(Beginning of Data under study)

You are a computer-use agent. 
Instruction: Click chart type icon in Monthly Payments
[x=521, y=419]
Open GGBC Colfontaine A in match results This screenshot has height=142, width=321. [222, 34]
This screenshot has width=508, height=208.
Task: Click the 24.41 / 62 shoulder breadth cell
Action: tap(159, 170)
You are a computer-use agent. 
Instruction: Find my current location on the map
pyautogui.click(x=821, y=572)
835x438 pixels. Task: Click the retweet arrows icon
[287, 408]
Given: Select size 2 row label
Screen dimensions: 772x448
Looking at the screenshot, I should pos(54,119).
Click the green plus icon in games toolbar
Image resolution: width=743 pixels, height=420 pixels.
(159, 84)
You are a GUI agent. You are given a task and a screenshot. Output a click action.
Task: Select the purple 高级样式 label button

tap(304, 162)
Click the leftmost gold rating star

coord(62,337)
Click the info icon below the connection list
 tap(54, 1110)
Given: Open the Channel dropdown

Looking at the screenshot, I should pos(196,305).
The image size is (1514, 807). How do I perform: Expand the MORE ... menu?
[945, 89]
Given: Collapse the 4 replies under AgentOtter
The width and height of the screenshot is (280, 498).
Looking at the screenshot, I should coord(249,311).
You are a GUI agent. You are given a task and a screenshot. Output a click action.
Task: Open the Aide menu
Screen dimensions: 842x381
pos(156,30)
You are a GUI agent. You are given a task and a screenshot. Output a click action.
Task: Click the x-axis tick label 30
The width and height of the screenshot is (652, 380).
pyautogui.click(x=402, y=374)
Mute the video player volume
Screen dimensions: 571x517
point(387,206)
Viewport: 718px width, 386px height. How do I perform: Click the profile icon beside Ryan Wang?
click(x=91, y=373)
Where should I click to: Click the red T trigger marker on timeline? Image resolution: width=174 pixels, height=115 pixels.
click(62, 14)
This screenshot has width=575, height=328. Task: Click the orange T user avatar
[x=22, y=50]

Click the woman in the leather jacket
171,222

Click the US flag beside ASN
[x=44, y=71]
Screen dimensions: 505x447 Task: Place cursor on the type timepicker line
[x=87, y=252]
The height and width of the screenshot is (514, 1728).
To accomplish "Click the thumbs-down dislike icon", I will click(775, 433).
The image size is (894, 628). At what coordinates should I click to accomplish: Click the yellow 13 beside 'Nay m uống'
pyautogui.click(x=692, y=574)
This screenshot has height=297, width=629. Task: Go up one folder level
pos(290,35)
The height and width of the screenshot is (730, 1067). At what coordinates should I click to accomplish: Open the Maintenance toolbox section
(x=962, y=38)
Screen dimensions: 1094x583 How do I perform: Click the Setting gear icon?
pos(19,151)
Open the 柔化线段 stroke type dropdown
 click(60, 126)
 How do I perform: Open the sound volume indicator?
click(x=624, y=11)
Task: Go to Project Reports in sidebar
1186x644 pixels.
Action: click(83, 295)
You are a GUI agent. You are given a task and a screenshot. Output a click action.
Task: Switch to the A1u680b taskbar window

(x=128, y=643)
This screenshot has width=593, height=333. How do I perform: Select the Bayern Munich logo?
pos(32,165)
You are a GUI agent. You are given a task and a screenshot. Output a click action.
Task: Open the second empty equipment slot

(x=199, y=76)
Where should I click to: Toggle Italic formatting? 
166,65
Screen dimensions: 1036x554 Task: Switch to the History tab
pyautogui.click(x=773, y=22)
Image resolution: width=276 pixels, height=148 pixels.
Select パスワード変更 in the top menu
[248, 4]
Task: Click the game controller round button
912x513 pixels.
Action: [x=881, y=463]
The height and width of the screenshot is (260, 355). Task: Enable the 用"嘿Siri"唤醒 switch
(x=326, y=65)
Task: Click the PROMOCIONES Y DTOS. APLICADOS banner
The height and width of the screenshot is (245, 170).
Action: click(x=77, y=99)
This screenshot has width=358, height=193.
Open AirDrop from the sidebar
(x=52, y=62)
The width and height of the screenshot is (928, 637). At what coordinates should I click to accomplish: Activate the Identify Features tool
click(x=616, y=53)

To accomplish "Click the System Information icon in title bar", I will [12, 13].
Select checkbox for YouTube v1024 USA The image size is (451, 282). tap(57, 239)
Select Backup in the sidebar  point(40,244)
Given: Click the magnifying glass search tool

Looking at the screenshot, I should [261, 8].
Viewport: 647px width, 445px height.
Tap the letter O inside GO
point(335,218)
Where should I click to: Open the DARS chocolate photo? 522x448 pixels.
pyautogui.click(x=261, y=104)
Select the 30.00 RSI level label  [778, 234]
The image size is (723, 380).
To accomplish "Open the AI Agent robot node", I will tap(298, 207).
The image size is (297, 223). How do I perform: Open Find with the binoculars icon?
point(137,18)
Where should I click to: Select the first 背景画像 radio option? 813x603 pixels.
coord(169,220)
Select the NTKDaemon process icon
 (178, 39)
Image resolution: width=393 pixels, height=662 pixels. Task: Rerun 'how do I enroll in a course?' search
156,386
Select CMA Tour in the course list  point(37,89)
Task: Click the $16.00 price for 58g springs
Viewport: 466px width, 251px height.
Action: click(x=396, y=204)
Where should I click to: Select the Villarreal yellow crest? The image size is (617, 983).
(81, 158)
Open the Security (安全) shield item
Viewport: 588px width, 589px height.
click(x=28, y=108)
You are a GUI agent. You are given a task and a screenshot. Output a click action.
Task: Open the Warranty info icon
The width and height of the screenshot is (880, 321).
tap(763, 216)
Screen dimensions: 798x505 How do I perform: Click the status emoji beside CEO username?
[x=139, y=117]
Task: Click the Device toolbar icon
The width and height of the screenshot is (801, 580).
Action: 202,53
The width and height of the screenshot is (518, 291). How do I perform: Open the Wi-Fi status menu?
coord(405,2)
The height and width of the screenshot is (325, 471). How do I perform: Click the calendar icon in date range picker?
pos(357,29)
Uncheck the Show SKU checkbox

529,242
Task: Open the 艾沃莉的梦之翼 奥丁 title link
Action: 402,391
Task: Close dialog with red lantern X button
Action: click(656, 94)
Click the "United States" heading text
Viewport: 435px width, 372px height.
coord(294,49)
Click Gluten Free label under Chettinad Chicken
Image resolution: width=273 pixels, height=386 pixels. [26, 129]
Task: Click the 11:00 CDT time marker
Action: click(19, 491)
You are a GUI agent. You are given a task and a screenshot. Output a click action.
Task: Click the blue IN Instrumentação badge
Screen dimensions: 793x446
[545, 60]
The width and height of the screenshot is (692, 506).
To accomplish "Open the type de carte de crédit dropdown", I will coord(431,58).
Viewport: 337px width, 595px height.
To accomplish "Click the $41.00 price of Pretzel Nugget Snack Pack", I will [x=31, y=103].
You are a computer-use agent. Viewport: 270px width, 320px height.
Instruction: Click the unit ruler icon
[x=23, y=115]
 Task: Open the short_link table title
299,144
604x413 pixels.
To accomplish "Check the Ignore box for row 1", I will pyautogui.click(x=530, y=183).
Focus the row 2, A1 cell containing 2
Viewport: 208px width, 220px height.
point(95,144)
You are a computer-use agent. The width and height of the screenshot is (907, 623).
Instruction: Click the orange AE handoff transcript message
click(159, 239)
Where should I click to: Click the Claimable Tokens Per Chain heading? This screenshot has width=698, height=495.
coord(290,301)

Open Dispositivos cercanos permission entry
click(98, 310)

(End of Data under study)

-- Assignment --
An exact copy of every entry is required.

-- Solution to the exercise --
You are a computer-use agent. 
Instruction: Click chart type icon in Monthly Payments
[x=521, y=419]
Open GGBC Colfontaine A in match results This screenshot has height=142, width=321. [222, 34]
This screenshot has width=508, height=208.
Task: Click the 24.41 / 62 shoulder breadth cell
Action: tap(159, 170)
You are a computer-use agent. 
Instruction: Find my current location on the map
pyautogui.click(x=821, y=572)
835x438 pixels. Task: Click the retweet arrows icon
[287, 408]
Given: Select size 2 row label
Screen dimensions: 772x448
Looking at the screenshot, I should pos(54,119).
Click the green plus icon in games toolbar
Image resolution: width=743 pixels, height=420 pixels.
(159, 84)
You are a GUI agent. You are given a task and a screenshot. Output a click action.
Task: Select the purple 高级样式 label button

tap(304, 162)
Click the leftmost gold rating star

coord(62,337)
Click the info icon below the connection list
 tap(54, 1110)
Given: Open the Channel dropdown

Looking at the screenshot, I should pos(196,305).
The image size is (1514, 807). How do I perform: Expand the MORE ... menu?
[945, 89]
Given: Collapse the 4 replies under AgentOtter
The width and height of the screenshot is (280, 498).
Looking at the screenshot, I should coord(249,311).
You are a GUI agent. You are given a task and a screenshot. Output a click action.
Task: Open the Aide menu
Screen dimensions: 842x381
pos(156,30)
You are a GUI agent. You are given a task and a screenshot. Output a click action.
Task: Click the x-axis tick label 30
The width and height of the screenshot is (652, 380).
pyautogui.click(x=402, y=374)
Mute the video player volume
Screen dimensions: 571x517
point(387,206)
Viewport: 718px width, 386px height. How do I perform: Click the profile icon beside Ryan Wang?
click(x=91, y=373)
Where should I click to: Click the red T trigger marker on timeline? Image resolution: width=174 pixels, height=115 pixels.
click(62, 14)
This screenshot has width=575, height=328. Task: Click the orange T user avatar
[x=22, y=50]

Click the woman in the leather jacket
171,222

Click the US flag beside ASN
[x=44, y=71]
Screen dimensions: 505x447 Task: Place cursor on the type timepicker line
[x=87, y=252]
The height and width of the screenshot is (514, 1728).
To accomplish "Click the thumbs-down dislike icon", I will click(775, 433).
The image size is (894, 628). At what coordinates should I click to accomplish: Click the yellow 13 beside 'Nay m uống'
pyautogui.click(x=692, y=574)
This screenshot has height=297, width=629. Task: Go up one folder level
pos(290,35)
The height and width of the screenshot is (730, 1067). At what coordinates should I click to accomplish: Open the Maintenance toolbox section
(x=962, y=38)
Screen dimensions: 1094x583 How do I perform: Click the Setting gear icon?
pos(19,151)
Open the 柔化线段 stroke type dropdown
 click(60, 126)
 How do I perform: Open the sound volume indicator?
click(x=624, y=11)
Task: Go to Project Reports in sidebar
1186x644 pixels.
Action: click(83, 295)
You are a GUI agent. You are given a task and a screenshot. Output a click action.
Task: Switch to the A1u680b taskbar window

(x=128, y=643)
This screenshot has width=593, height=333. How do I perform: Select the Bayern Munich logo?
pos(32,165)
You are a GUI agent. You are given a task and a screenshot. Output a click action.
Task: Open the second empty equipment slot

(x=199, y=76)
Where should I click to: Toggle Italic formatting? 
166,65
Screen dimensions: 1036x554 Task: Switch to the History tab
pyautogui.click(x=773, y=22)
Image resolution: width=276 pixels, height=148 pixels.
Select パスワード変更 in the top menu
[248, 4]
Task: Click the game controller round button
912x513 pixels.
Action: [x=881, y=463]
The height and width of the screenshot is (260, 355). Task: Enable the 用"嘿Siri"唤醒 switch
(x=326, y=65)
Task: Click the PROMOCIONES Y DTOS. APLICADOS banner
The height and width of the screenshot is (245, 170).
Action: click(x=77, y=99)
This screenshot has width=358, height=193.
Open AirDrop from the sidebar
(x=52, y=62)
The width and height of the screenshot is (928, 637). At what coordinates should I click to accomplish: Activate the Identify Features tool
click(x=616, y=53)

To accomplish "Click the System Information icon in title bar", I will [12, 13].
Select checkbox for YouTube v1024 USA The image size is (451, 282). tap(57, 239)
Select Backup in the sidebar  point(40,244)
Given: Click the magnifying glass search tool

Looking at the screenshot, I should [261, 8].
Viewport: 647px width, 445px height.
Tap the letter O inside GO
point(335,218)
Where should I click to: Open the DARS chocolate photo? 522x448 pixels.
pyautogui.click(x=261, y=104)
Select the 30.00 RSI level label  [778, 234]
The image size is (723, 380).
To accomplish "Open the AI Agent robot node", I will tap(298, 207).
The image size is (297, 223). How do I perform: Open Find with the binoculars icon?
point(137,18)
Where should I click to: Select the first 背景画像 radio option? 813x603 pixels.
coord(169,220)
Select the NTKDaemon process icon
 (178, 39)
Image resolution: width=393 pixels, height=662 pixels. Task: Rerun 'how do I enroll in a course?' search
156,386
Select CMA Tour in the course list  point(37,89)
Task: Click the $16.00 price for 58g springs
Viewport: 466px width, 251px height.
Action: click(x=396, y=204)
Where should I click to: Select the Villarreal yellow crest? The image size is (617, 983).
(81, 158)
Open the Security (安全) shield item
Viewport: 588px width, 589px height.
click(x=28, y=108)
You are a GUI agent. You are given a task and a screenshot. Output a click action.
Task: Open the Warranty info icon
The width and height of the screenshot is (880, 321).
tap(763, 216)
Screen dimensions: 798x505 How do I perform: Click the status emoji beside CEO username?
[x=139, y=117]
Task: Click the Device toolbar icon
The width and height of the screenshot is (801, 580).
Action: 202,53
The width and height of the screenshot is (518, 291). How do I perform: Open the Wi-Fi status menu?
coord(405,2)
The height and width of the screenshot is (325, 471). How do I perform: Click the calendar icon in date range picker?
pos(357,29)
Uncheck the Show SKU checkbox

529,242
Task: Open the 艾沃莉的梦之翼 奥丁 title link
Action: 402,391
Task: Close dialog with red lantern X button
Action: click(656, 94)
Click the "United States" heading text
Viewport: 435px width, 372px height.
coord(294,49)
Click Gluten Free label under Chettinad Chicken
Image resolution: width=273 pixels, height=386 pixels. [26, 129]
Task: Click the 11:00 CDT time marker
Action: click(19, 491)
You are a GUI agent. You are given a task and a screenshot. Output a click action.
Task: Click the blue IN Instrumentação badge
Screen dimensions: 793x446
[545, 60]
The width and height of the screenshot is (692, 506).
To accomplish "Open the type de carte de crédit dropdown", I will coord(431,58).
Viewport: 337px width, 595px height.
To accomplish "Click the $41.00 price of Pretzel Nugget Snack Pack", I will [x=31, y=103].
You are a computer-use agent. Viewport: 270px width, 320px height.
Instruction: Click the unit ruler icon
[x=23, y=115]
 Task: Open the short_link table title
299,144
604x413 pixels.
To accomplish "Check the Ignore box for row 1", I will pyautogui.click(x=530, y=183).
Focus the row 2, A1 cell containing 2
Viewport: 208px width, 220px height.
point(95,144)
You are a computer-use agent. The width and height of the screenshot is (907, 623).
Instruction: Click the orange AE handoff transcript message
click(159, 239)
Where should I click to: Click the Claimable Tokens Per Chain heading? This screenshot has width=698, height=495.
coord(290,301)

Open Dispositivos cercanos permission entry
click(98, 310)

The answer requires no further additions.